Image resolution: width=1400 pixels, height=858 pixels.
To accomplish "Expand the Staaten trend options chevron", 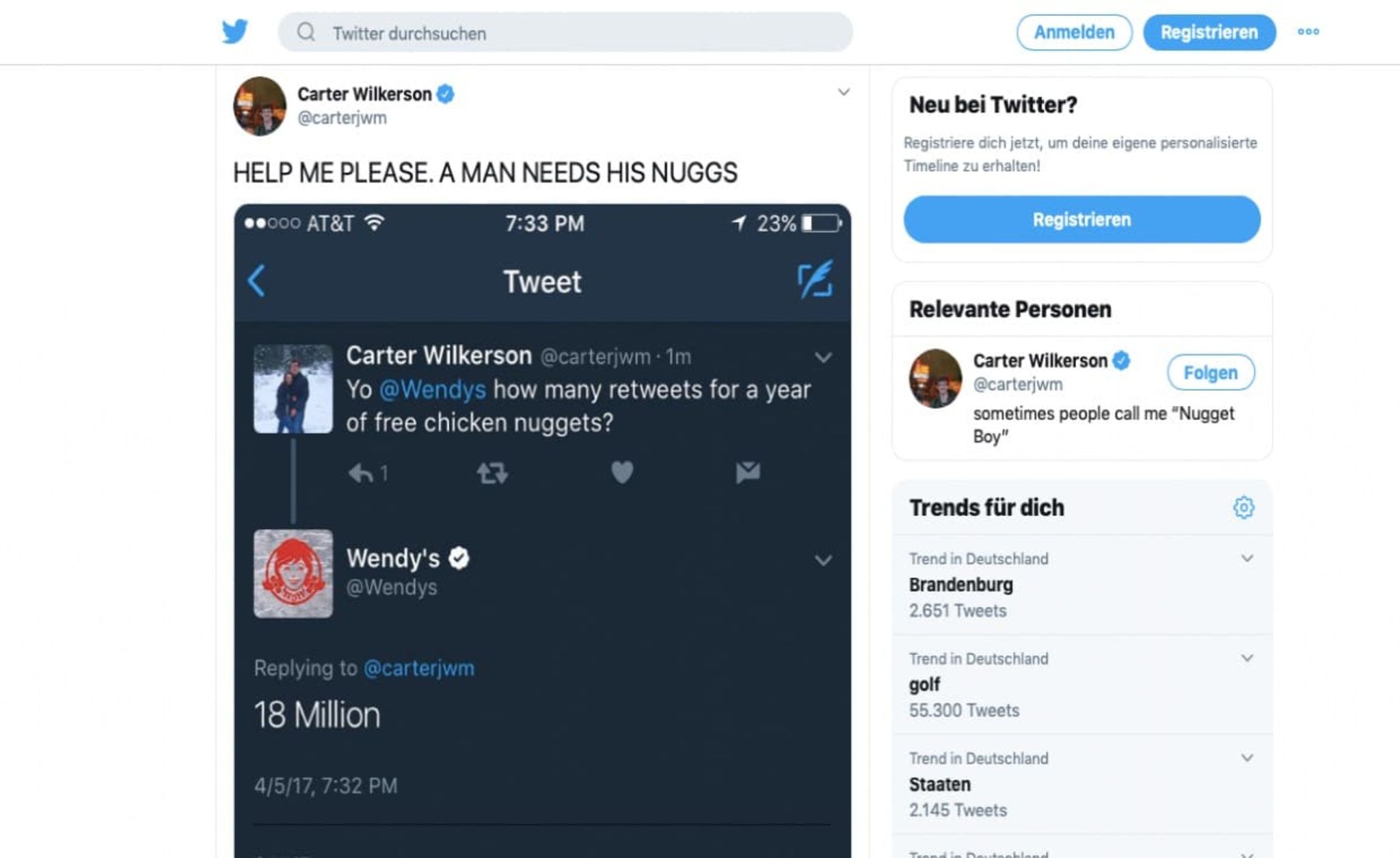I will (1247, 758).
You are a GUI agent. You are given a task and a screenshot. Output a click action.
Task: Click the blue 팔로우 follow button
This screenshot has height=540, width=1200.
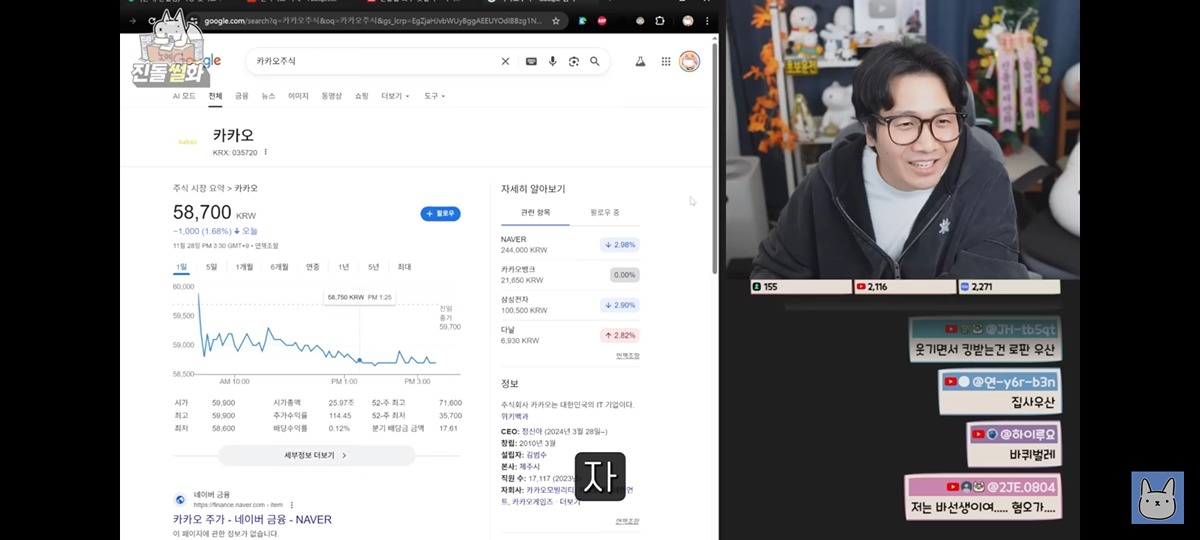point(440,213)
--
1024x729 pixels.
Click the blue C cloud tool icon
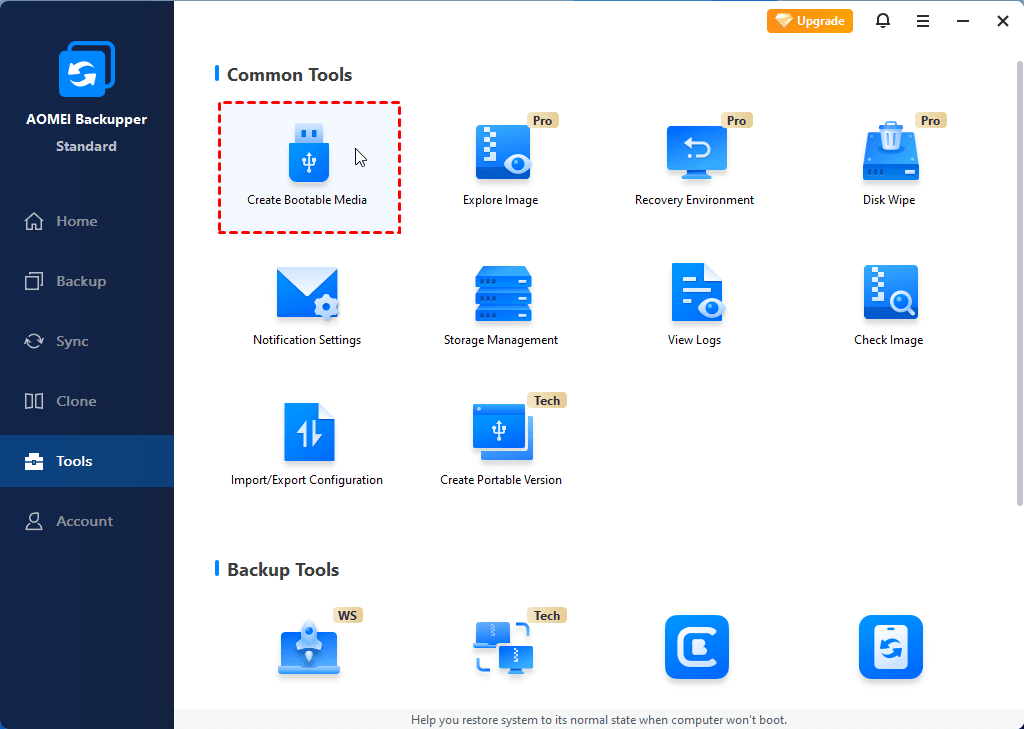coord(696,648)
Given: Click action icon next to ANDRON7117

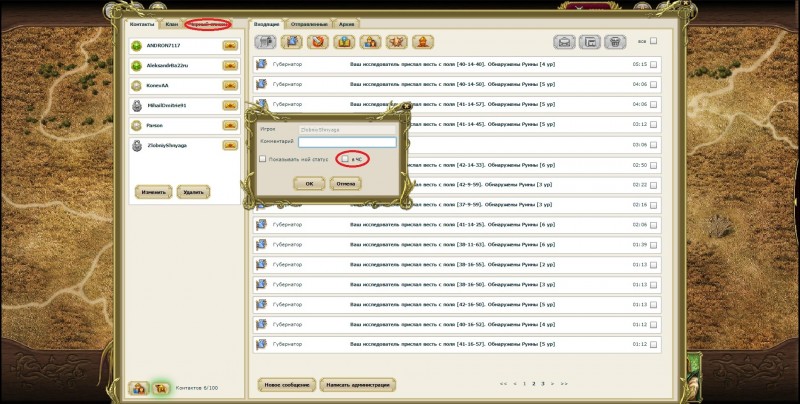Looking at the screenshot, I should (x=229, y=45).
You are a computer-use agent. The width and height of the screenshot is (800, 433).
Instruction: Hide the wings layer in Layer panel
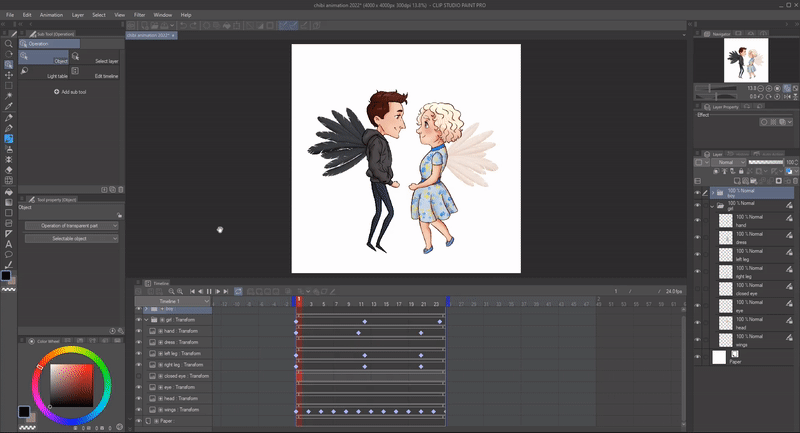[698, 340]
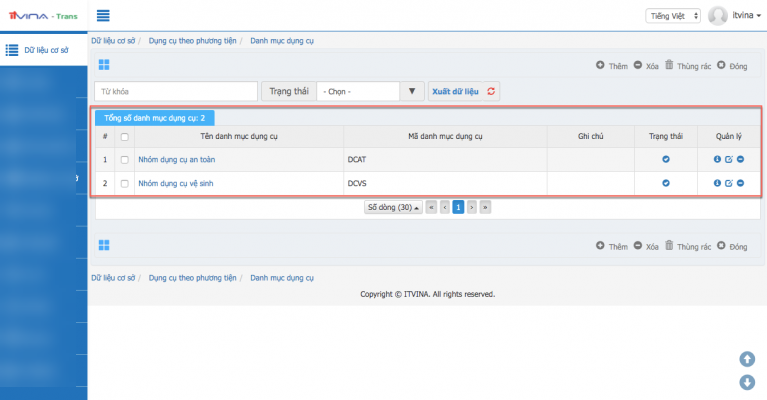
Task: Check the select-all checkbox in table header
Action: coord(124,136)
...
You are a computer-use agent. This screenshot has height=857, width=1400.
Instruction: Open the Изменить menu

◆ TASK BRIEF
Could you please report how many lines of the listing above hold the word "agent"? Only the number is needed.

◆ TASK OUTPUT
3